Goal :: Can you format the listing below as a JSON list of strings, with one string per line and blank lines left out?
______________________________
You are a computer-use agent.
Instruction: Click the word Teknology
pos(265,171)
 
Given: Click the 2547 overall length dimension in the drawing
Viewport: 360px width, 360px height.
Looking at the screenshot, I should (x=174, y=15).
______________________________
Solution to the exercise ::
[
  "You are a computer-use agent.",
  "Instruction: Click the word Teknology",
  "pos(265,171)",
  "Given: Click the 2547 overall length dimension in the drawing",
  "Viewport: 360px width, 360px height.",
  "Looking at the screenshot, I should (x=174, y=15)."
]